Il avait ainsi parlé ; Énée, fils d’Anchise, et le fidèle Achate tenaient leurs yeux baissés, pensant dans leur cœur triste à beaucoup de choses dures ; mais Cythérée leur fit un signe dans le ciel découvert. Un éclair jaillit à l’improviste de l’éther avec un grand bruit ; soudain, tout parut s’écrouler ; une éclatante sonnerie de la trompette tyrrhénienne mugit dans les airs. Ils lèvent la tête : à deux reprises un énorme fracas d’armes retentit. Ils voient entre les nuages, dans une région sereine du ciel et dans un clair azur, des armes resplendir et s’entrechoquer comme un tonnerre. Évandre et Pallas étaient frappés de stupeur ; mais le héros troyen reconnut le bruit et les promesses de sa mère divine, et dit : « Ne cherche pas, mon hôte, de quel événement ce prodige porte l’annonce : sûrement, c’est moi que l’Olympe réclame. Ma divine mère m’a prédit qu’elle m’enverrait ce signal si la guerre commençait et qu’elle m’apporterait à travers les airs le secours d’armes forgées par Vulcain. Hélas, que de carnages attendent les malheureux Laurentes ! Quel châtiment tu recevras de ma main, Turnus ! Que de boucliers et de casques et de robustes corps tu rouleras dans tes eaux, ô Tibre, ô Père ! Qu’ils demandent des armées rangées en bataille et qu’ils rompent les traités ! »
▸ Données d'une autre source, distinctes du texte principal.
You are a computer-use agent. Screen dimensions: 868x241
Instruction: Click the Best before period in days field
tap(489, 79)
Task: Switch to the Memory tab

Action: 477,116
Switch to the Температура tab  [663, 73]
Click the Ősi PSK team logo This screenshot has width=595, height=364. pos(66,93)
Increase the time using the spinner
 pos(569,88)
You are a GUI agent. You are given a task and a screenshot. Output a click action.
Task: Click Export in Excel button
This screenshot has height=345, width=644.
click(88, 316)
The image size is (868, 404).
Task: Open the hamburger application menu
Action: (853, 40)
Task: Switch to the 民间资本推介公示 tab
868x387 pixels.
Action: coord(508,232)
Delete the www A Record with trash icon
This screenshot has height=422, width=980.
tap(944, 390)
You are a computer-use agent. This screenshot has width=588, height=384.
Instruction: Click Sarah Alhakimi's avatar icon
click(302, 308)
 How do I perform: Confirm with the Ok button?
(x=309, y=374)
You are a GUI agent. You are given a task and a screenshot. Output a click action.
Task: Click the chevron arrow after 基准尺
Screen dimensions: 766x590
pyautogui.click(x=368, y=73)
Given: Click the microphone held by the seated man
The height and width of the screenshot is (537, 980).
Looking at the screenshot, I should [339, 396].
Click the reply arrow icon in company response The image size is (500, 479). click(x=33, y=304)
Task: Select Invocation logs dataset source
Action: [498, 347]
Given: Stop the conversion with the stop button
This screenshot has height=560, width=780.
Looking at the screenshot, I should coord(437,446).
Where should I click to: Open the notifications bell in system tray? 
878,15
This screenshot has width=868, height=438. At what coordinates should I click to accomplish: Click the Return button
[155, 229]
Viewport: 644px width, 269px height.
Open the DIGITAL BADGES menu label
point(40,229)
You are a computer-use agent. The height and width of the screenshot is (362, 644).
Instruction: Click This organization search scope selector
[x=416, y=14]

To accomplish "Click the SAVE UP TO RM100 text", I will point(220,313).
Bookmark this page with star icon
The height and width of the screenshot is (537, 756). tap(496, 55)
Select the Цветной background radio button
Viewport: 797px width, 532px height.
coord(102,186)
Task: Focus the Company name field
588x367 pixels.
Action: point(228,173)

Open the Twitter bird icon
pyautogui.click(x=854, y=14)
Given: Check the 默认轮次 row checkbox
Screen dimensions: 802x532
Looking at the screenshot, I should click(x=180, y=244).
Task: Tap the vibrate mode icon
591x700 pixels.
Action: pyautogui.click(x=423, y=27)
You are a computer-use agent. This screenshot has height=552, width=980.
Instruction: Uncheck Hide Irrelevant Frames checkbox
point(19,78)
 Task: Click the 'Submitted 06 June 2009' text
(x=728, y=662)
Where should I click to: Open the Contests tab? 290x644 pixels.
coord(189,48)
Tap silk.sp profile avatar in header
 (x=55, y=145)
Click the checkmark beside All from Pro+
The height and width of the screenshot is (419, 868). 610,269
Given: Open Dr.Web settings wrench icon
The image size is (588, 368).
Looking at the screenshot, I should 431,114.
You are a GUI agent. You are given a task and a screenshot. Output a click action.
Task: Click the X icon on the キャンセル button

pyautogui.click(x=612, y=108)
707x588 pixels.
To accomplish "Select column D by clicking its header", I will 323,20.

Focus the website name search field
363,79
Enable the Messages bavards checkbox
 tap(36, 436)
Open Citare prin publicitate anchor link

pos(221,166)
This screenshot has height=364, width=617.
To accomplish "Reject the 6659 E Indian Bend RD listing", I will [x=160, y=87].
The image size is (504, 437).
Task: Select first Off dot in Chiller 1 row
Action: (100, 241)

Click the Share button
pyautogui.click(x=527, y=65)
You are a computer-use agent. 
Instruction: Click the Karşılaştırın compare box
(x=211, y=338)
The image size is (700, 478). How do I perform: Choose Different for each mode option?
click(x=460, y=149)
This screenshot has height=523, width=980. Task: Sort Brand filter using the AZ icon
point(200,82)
Cela dit, il descend de son trône élevé et commence par réveiller sur les autels assoupis les feux d’Hercule, et joyeux il aborde le dieu Lare et les humbles Pénates de la veille. Et tous immolent des brebis choisies selon l’usage, aussi bien Évandre que la jeunesse troyenne. Puis de là Énée retourne à ses navires, revoit ses compagnons et choisit parmi eux, pour le suivre à la guerre, les plus remarquables par leur courage. Les autres, portés par l’eau qui court, descendent sans ramer le cours du fleuve, chargés d’annoncer à Ascagne les nouvelles des événements et de son père. Les Troyens qui vont gagner le pays tyrrhénien reçoivent des chevaux ; on en amène un à Énée, qui n’a pas été tiré au sort et que caparaçonne entièrement une fauve peau de lion brillante, aux ongles d’or.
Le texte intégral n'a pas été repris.